* What is required *
Return every line of the records, exact and in full, until you have returned the line with "SPEEVES gmx.com (546, 418)", and include none of the pictures.

=== Listed records ===

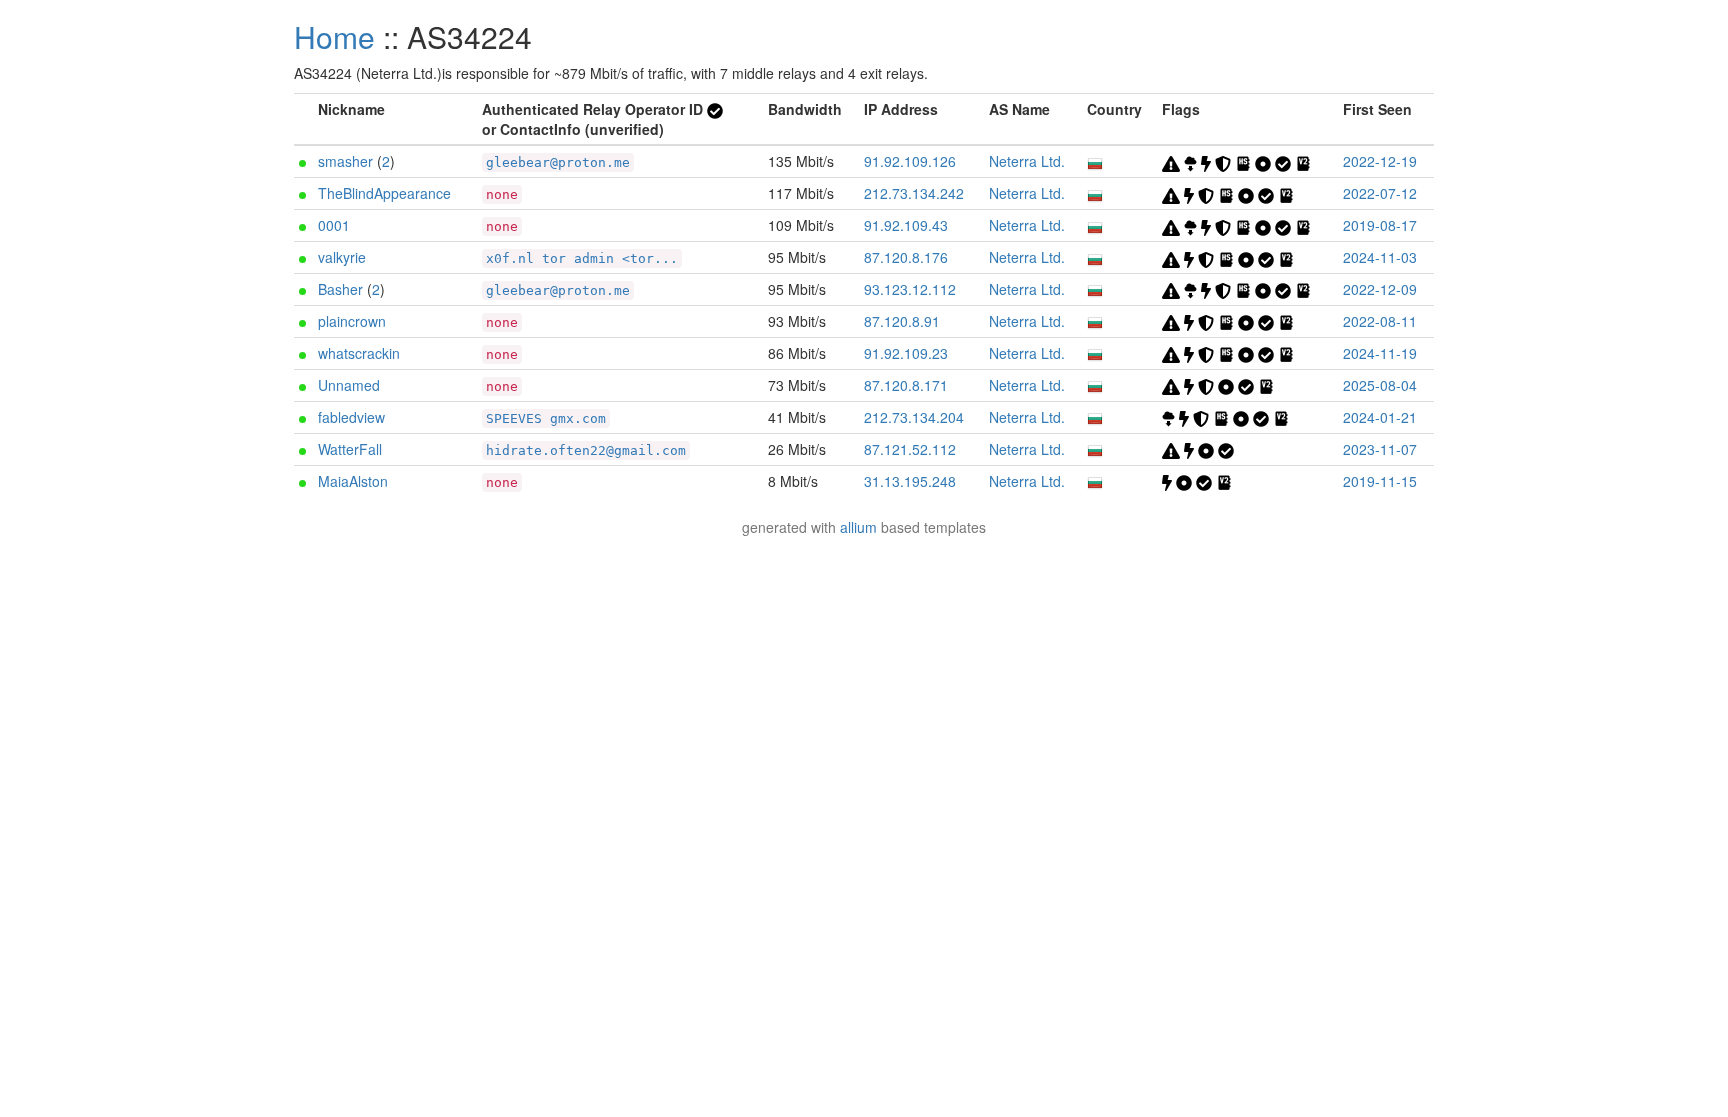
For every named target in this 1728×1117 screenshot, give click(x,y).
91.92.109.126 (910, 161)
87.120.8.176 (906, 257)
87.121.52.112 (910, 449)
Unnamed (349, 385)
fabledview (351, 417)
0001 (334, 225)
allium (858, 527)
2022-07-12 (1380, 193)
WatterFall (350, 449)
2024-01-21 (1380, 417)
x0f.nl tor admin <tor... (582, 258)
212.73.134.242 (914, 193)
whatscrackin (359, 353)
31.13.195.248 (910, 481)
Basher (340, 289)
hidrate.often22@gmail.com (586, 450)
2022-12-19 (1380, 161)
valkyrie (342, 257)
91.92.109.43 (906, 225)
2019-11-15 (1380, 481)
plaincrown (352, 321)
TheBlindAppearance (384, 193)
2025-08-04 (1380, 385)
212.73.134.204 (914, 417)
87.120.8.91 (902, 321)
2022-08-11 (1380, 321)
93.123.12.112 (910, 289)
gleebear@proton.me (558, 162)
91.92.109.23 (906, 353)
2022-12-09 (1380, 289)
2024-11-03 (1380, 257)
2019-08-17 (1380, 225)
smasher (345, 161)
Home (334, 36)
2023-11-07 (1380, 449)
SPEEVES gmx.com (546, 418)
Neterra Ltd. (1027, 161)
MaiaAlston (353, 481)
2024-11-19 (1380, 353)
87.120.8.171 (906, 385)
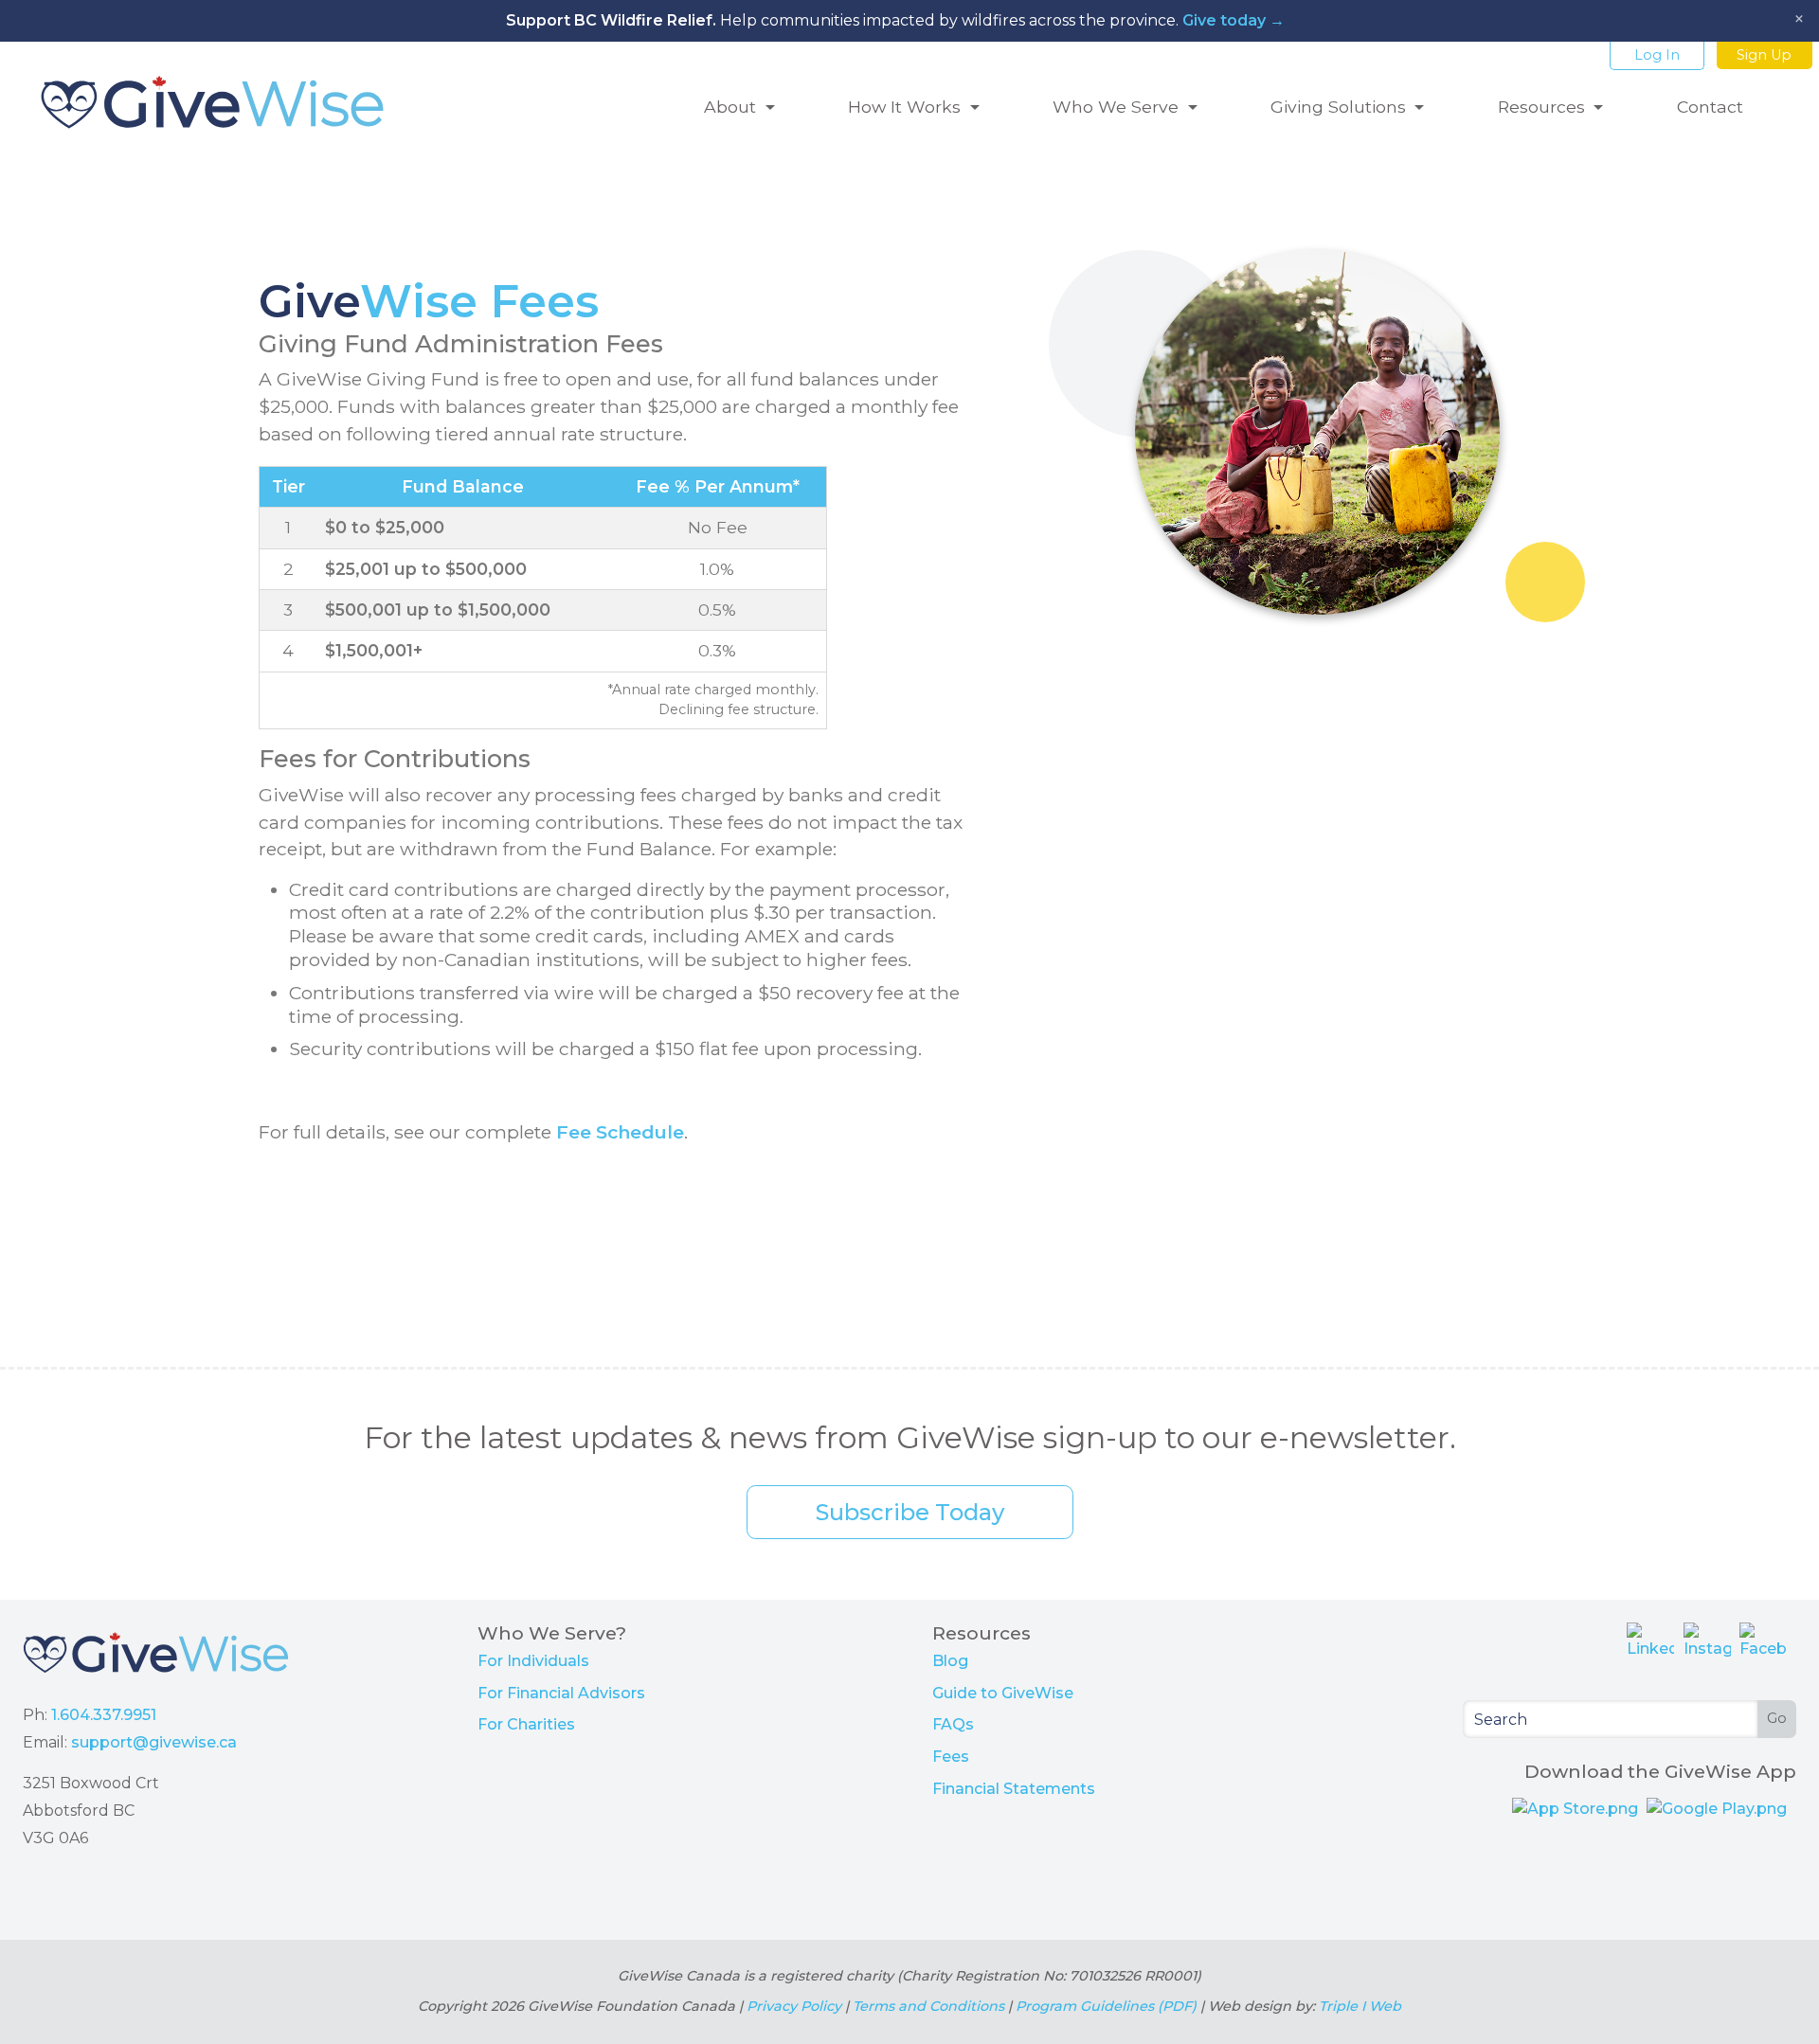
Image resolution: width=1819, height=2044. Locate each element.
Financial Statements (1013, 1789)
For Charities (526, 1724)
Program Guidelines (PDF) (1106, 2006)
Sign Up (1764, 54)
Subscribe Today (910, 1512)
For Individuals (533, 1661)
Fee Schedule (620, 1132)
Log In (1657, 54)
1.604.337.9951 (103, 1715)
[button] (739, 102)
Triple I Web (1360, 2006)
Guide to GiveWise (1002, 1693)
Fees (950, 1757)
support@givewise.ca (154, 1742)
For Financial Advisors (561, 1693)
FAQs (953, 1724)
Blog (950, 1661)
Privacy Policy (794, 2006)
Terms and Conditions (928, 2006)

===

* Final answer *
For every named target in this 1728×1117 screenshot, give click(x,y).
91.92.109.126 (910, 161)
87.120.8.176 (906, 257)
87.121.52.112 (910, 449)
Unnamed (349, 385)
fabledview (351, 417)
0001 (334, 225)
allium (858, 527)
2022-07-12 (1380, 193)
WatterFall (350, 449)
2024-01-21 (1380, 417)
x0f.nl tor admin <tor... (582, 258)
212.73.134.242 (914, 193)
whatscrackin (359, 353)
31.13.195.248 (910, 481)
Basher (340, 289)
hidrate.often22@gmail.com (586, 450)
2022-12-19 (1380, 161)
valkyrie (342, 257)
91.92.109.43 (906, 225)
2019-11-15 (1380, 481)
plaincrown (352, 321)
TheBlindAppearance (384, 193)
2025-08-04 (1380, 385)
212.73.134.204 (914, 417)
87.120.8.91 (902, 321)
2022-08-11 (1380, 321)
93.123.12.112 (910, 289)
gleebear@proton.me (558, 162)
91.92.109.23 (906, 353)
2022-12-09 (1380, 289)
2024-11-03 (1380, 257)
2019-08-17 (1380, 225)
smasher (345, 161)
Home (334, 36)
2023-11-07 (1380, 449)
SPEEVES gmx.com (546, 418)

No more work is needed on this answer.